▶ **Work item**: Look through the entries. Copy each line that has the word "agent".

START Available records

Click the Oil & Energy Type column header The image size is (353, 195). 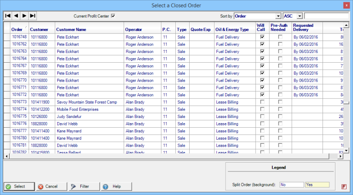[x=232, y=30]
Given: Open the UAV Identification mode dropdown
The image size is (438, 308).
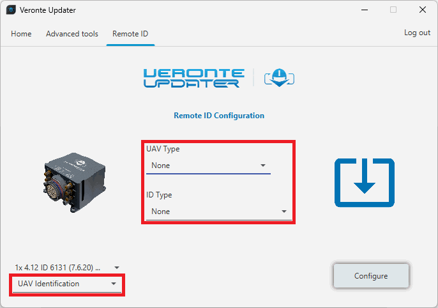Looking at the screenshot, I should pos(67,284).
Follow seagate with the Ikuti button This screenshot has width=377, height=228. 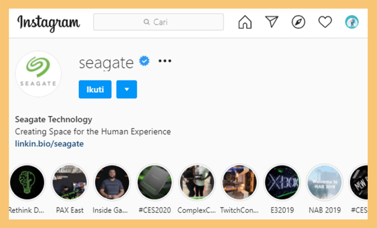(x=95, y=89)
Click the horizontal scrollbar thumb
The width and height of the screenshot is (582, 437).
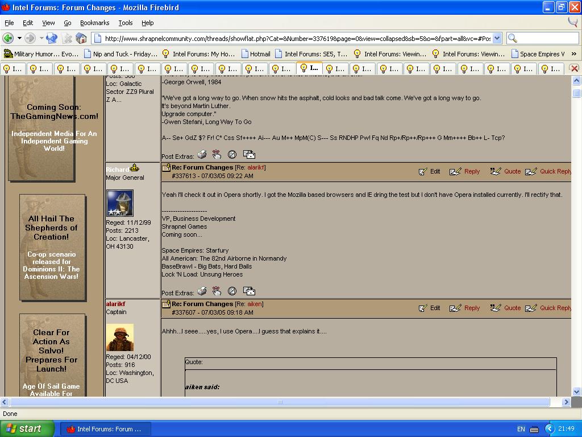point(280,402)
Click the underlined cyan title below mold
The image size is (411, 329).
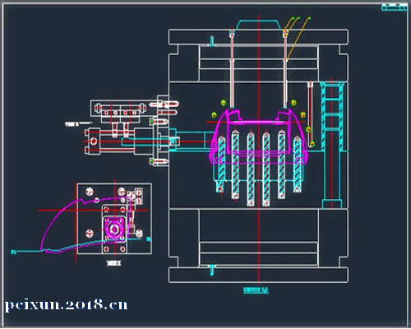click(256, 290)
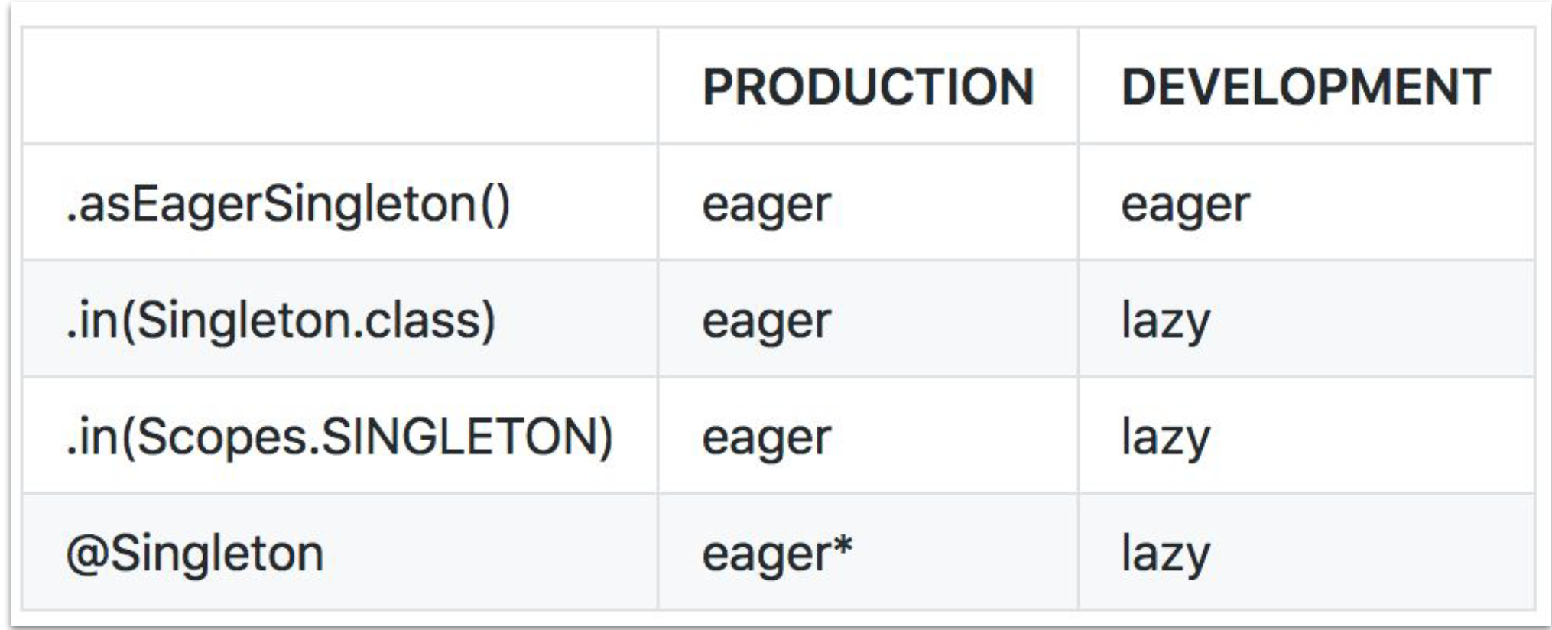Click the .in(Scopes.SINGLETON) row label
The height and width of the screenshot is (630, 1552).
tap(339, 437)
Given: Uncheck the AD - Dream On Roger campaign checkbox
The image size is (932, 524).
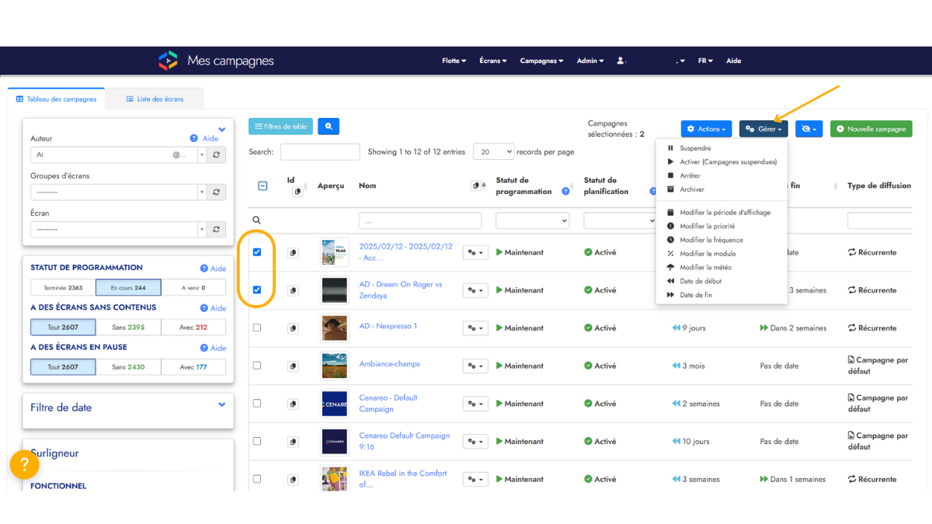Looking at the screenshot, I should tap(257, 290).
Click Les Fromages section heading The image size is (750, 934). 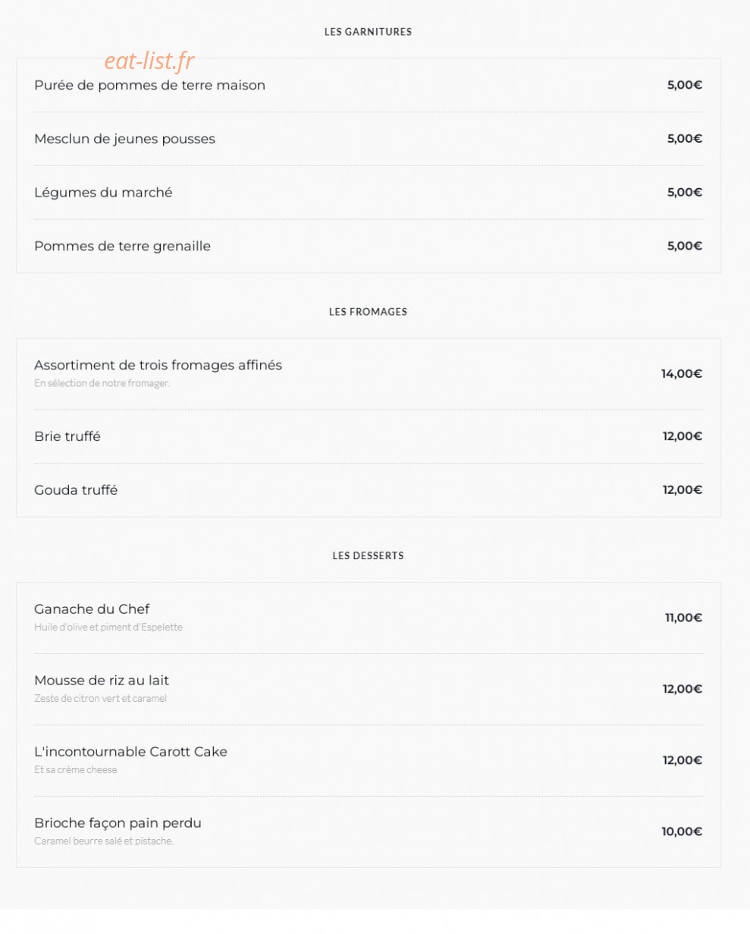[368, 312]
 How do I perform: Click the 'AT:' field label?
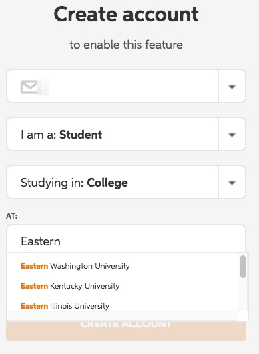click(12, 216)
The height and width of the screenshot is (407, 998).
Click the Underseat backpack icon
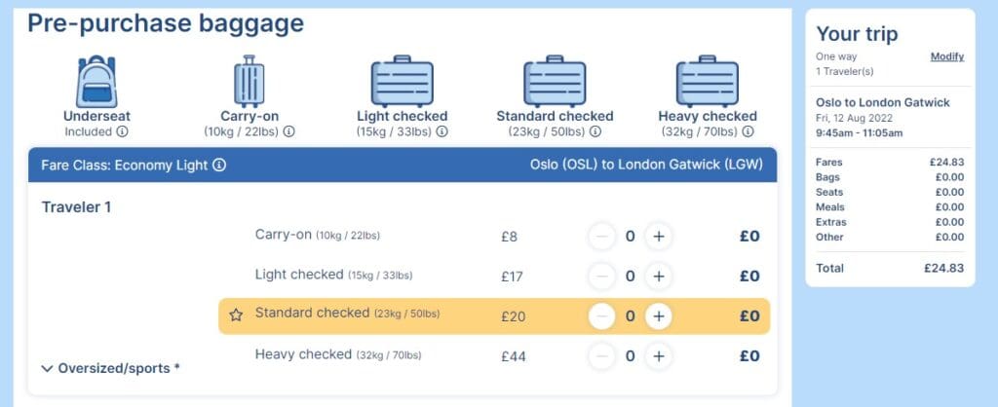click(x=96, y=81)
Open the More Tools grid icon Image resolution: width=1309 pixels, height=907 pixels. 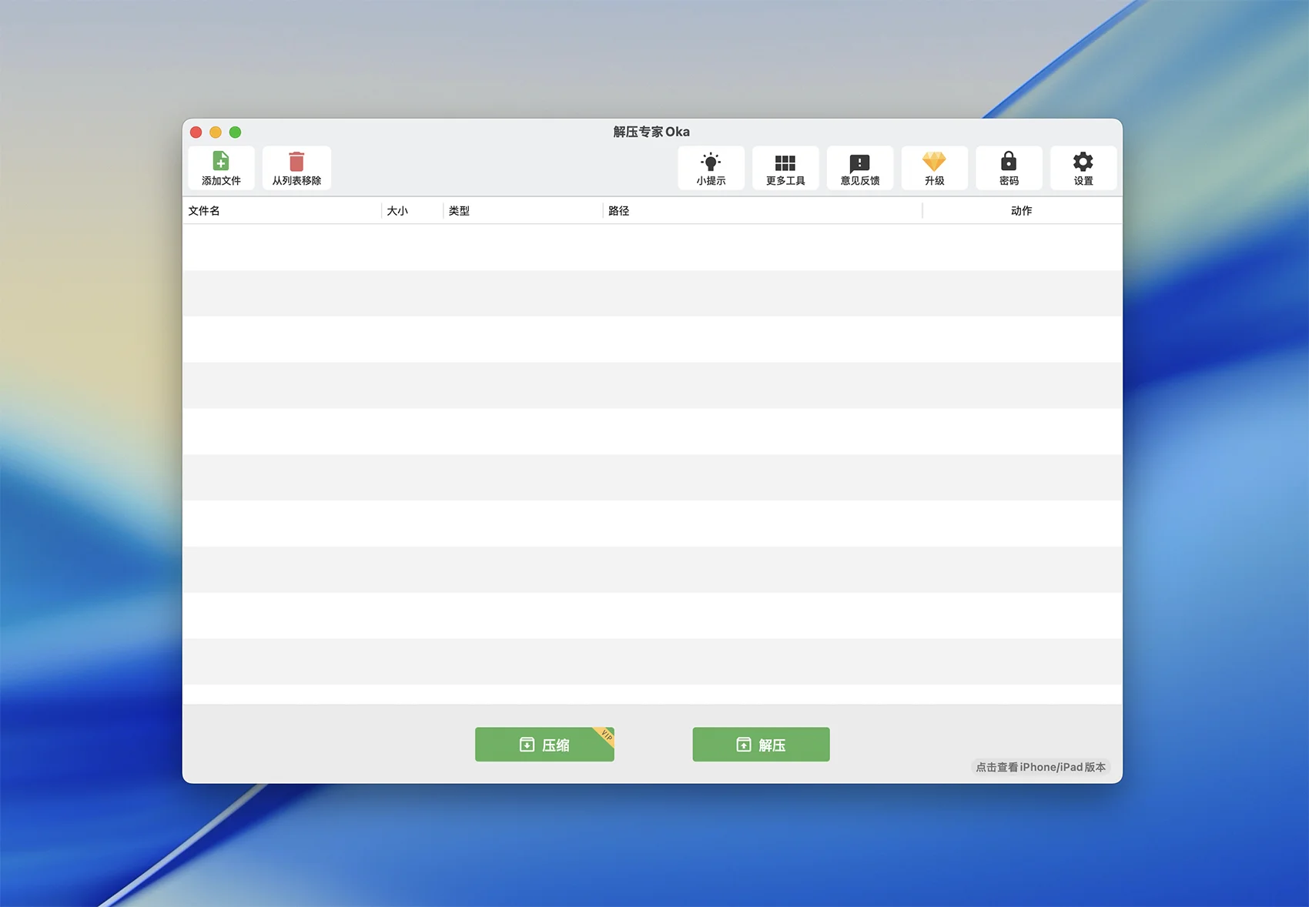click(x=785, y=162)
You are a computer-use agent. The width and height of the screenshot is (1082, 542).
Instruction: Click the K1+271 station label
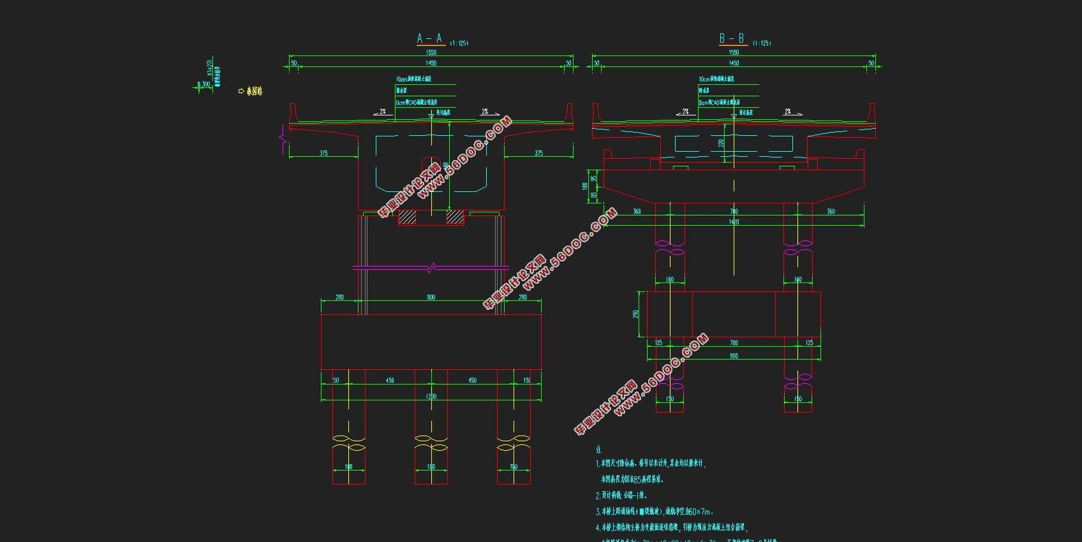pyautogui.click(x=209, y=69)
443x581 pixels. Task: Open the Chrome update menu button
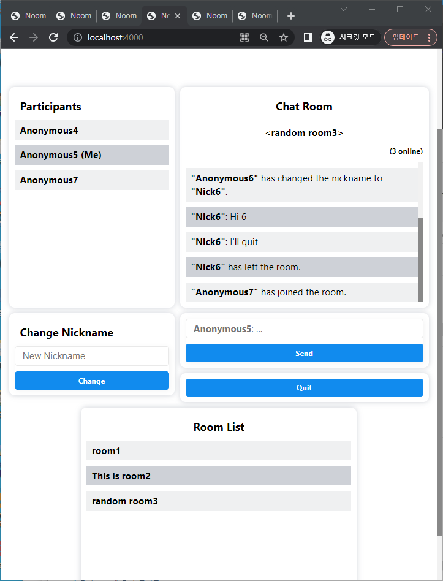pyautogui.click(x=411, y=37)
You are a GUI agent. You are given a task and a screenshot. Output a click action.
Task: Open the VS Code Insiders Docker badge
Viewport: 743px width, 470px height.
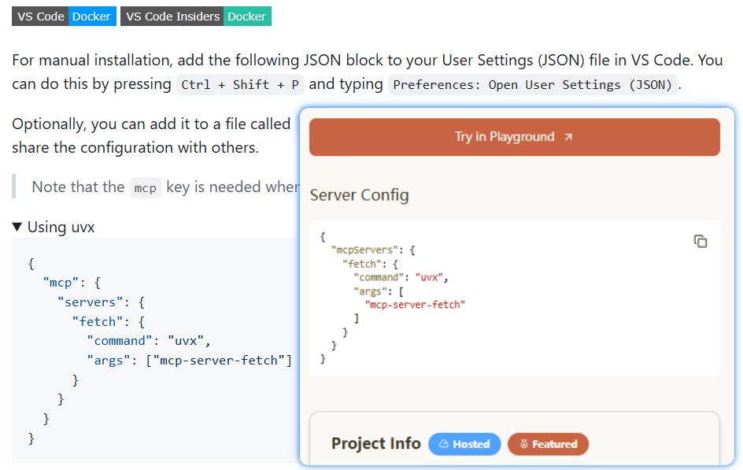click(195, 16)
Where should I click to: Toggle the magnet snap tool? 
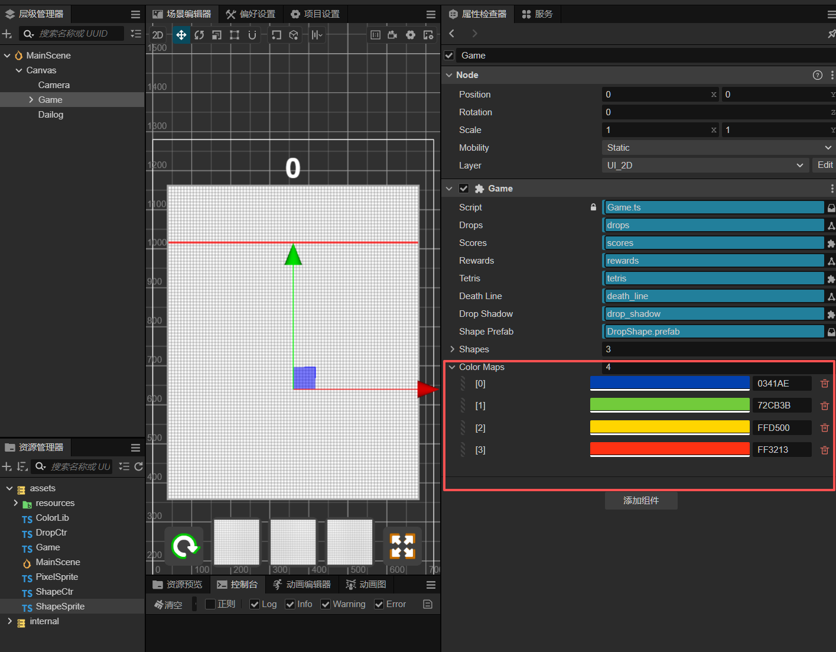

END Available records

▶ **Solution to the exercise**:
You are a computer-use agent. The width and height of the screenshot is (1082, 542).
You are a GUI agent. You are given a task and a screenshot. Output a click action.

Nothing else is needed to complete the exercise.